Required work:
Write out the data in full, exactly as shown.
####
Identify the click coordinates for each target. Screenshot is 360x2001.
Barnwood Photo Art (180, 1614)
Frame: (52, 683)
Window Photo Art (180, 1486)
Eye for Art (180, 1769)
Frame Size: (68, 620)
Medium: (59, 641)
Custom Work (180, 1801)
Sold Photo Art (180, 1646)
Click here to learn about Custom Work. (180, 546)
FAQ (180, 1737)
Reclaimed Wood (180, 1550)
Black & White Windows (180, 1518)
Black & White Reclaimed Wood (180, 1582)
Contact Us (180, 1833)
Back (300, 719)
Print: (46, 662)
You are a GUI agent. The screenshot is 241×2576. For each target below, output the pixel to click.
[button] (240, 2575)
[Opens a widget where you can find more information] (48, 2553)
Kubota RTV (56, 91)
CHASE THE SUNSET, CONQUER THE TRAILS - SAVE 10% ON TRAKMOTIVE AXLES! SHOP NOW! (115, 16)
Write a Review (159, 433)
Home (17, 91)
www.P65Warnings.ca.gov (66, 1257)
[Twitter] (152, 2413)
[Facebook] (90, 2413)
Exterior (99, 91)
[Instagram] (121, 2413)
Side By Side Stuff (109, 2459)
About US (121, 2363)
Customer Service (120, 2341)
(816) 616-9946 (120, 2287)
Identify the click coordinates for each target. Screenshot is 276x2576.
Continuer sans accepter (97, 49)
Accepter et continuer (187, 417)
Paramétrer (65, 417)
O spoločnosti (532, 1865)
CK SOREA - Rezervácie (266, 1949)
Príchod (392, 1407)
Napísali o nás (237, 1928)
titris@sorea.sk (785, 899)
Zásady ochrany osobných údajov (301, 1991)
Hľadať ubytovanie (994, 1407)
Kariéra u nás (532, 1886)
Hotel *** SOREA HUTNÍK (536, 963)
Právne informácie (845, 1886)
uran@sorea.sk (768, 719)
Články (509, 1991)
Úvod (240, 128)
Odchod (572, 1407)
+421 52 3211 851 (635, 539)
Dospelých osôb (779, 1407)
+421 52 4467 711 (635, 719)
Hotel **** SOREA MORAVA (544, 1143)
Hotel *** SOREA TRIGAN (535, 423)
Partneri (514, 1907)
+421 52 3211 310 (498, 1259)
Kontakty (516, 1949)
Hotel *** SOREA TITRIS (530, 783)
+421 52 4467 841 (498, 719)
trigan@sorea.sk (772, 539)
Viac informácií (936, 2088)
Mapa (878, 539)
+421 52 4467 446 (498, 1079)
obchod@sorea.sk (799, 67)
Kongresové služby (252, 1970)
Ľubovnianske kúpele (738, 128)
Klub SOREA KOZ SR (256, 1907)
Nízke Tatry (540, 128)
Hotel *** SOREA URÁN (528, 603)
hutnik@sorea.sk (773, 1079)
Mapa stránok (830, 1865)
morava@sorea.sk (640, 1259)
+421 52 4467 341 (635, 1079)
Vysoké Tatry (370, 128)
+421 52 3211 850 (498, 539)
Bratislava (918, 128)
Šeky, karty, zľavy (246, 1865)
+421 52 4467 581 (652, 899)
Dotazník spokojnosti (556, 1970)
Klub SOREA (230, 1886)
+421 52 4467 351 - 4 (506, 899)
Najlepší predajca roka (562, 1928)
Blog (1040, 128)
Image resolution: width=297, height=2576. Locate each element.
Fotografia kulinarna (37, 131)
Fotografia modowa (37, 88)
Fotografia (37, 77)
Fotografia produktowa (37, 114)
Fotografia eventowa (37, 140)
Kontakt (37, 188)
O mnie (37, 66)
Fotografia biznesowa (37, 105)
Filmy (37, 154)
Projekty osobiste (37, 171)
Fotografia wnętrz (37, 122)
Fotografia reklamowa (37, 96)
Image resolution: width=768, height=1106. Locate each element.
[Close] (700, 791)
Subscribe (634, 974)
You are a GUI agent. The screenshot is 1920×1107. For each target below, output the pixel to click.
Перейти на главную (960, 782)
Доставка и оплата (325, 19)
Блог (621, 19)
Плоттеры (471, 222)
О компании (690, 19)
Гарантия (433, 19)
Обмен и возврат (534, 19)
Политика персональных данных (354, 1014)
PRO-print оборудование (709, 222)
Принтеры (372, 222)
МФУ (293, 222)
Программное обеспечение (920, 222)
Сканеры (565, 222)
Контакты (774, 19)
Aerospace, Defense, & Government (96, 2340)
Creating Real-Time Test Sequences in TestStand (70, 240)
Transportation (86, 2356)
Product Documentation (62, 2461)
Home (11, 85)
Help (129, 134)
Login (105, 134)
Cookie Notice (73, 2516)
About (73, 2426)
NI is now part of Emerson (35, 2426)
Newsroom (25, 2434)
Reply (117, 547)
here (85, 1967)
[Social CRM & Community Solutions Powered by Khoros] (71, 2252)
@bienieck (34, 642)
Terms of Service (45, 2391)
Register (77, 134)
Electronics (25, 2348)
####
Result of this task:
Identify the click coordinates for each target. Screenshot is 360x2001.
Barnwood Photo Art (180, 1614)
Frame: (52, 683)
Window Photo Art (180, 1486)
Eye for Art (180, 1769)
Frame Size: (68, 620)
Medium: (59, 641)
Custom Work (180, 1801)
Sold Photo Art (180, 1646)
Click here to learn about Custom Work. (180, 546)
FAQ (180, 1737)
Reclaimed Wood (180, 1550)
Black & White Windows (180, 1518)
Black & White Reclaimed Wood (180, 1582)
Contact Us (180, 1833)
Back (300, 719)
Print: (46, 662)
You are a GUI agent. The screenshot is 241×2576. For each target below, output the pixel to click.
[button] (240, 2575)
[Opens a widget where you can find more information] (48, 2553)
Kubota RTV (56, 91)
CHASE THE SUNSET, CONQUER THE TRAILS - SAVE 10% ON TRAKMOTIVE AXLES! SHOP NOW! (115, 16)
Write a Review (159, 433)
Home (17, 91)
www.P65Warnings.ca.gov (66, 1257)
[Twitter] (152, 2413)
[Facebook] (90, 2413)
Exterior (99, 91)
[Instagram] (121, 2413)
Side By Side Stuff (109, 2459)
About US (121, 2363)
Customer Service (120, 2341)
(816) 616-9946 (120, 2287)
Identify the click coordinates for each target. Screenshot is 276x2576.
Continuer sans accepter (97, 49)
Accepter et continuer (187, 417)
Paramétrer (65, 417)
O spoločnosti (532, 1865)
CK SOREA - Rezervácie (266, 1949)
Príchod (392, 1407)
Napísali o nás (237, 1928)
titris@sorea.sk (785, 899)
Zásady ochrany osobných údajov (301, 1991)
Hľadať ubytovanie (994, 1407)
Kariéra u nás (532, 1886)
Hotel *** SOREA HUTNÍK (536, 963)
Právne informácie (845, 1886)
uran@sorea.sk (768, 719)
Články (509, 1991)
Úvod (240, 128)
Odchod (572, 1407)
+421 52 3211 851 (635, 539)
Dospelých osôb (779, 1407)
+421 52 4467 711 (635, 719)
Hotel **** SOREA MORAVA (544, 1143)
Hotel *** SOREA TRIGAN (535, 423)
Partneri (514, 1907)
+421 52 3211 310 (498, 1259)
Kontakty (516, 1949)
Hotel *** SOREA TITRIS (530, 783)
+421 52 4467 841 (498, 719)
trigan@sorea.sk (772, 539)
Viac informácií (936, 2088)
Mapa (878, 539)
+421 52 4467 446 (498, 1079)
obchod@sorea.sk (799, 67)
Kongresové služby (252, 1970)
Ľubovnianske kúpele (738, 128)
Klub SOREA KOZ SR (256, 1907)
Nízke Tatry (540, 128)
Hotel *** SOREA URÁN (528, 603)
hutnik@sorea.sk (773, 1079)
Mapa stránok (830, 1865)
morava@sorea.sk (640, 1259)
+421 52 4467 341 (635, 1079)
Vysoké Tatry (370, 128)
+421 52 3211 850 (498, 539)
Bratislava (918, 128)
Šeky, karty, zľavy (246, 1865)
+421 52 4467 581 (652, 899)
Dotazník spokojnosti (556, 1970)
Klub SOREA (230, 1886)
+421 52 4467 351 - 4 (506, 899)
Najlepší predajca roka (562, 1928)
Blog (1040, 128)
Image resolution: width=297, height=2576. Locate each element.
Fotografia kulinarna (37, 131)
Fotografia modowa (37, 88)
Fotografia (37, 77)
Fotografia produktowa (37, 114)
Fotografia eventowa (37, 140)
Kontakt (37, 188)
O mnie (37, 66)
Fotografia biznesowa (37, 105)
Filmy (37, 154)
Projekty osobiste (37, 171)
Fotografia wnętrz (37, 122)
Fotografia reklamowa (37, 96)
Image resolution: width=768, height=1106. Locate each element.
[Close] (700, 791)
Subscribe (634, 974)
You are a GUI agent. The screenshot is 1920×1107. For each target below, output the pixel to click.
Перейти на главную (960, 782)
Доставка и оплата (325, 19)
Блог (621, 19)
Плоттеры (471, 222)
О компании (690, 19)
Гарантия (433, 19)
Обмен и возврат (534, 19)
Политика персональных данных (354, 1014)
PRO-print оборудование (709, 222)
Принтеры (372, 222)
МФУ (293, 222)
Программное обеспечение (920, 222)
Сканеры (565, 222)
Контакты (774, 19)
Aerospace, Defense, & Government (96, 2340)
Creating Real-Time Test Sequences in TestStand (70, 240)
Transportation (86, 2356)
Product Documentation (62, 2461)
Home (11, 85)
Help (129, 134)
Login (105, 134)
Cookie Notice (73, 2516)
About (73, 2426)
NI is now part of Emerson (35, 2426)
Newsroom (25, 2434)
Reply (117, 547)
here (85, 1967)
[Social CRM & Community Solutions Powered by Khoros] (71, 2252)
@bienieck (34, 642)
Terms of Service (45, 2391)
Register (77, 134)
Electronics (25, 2348)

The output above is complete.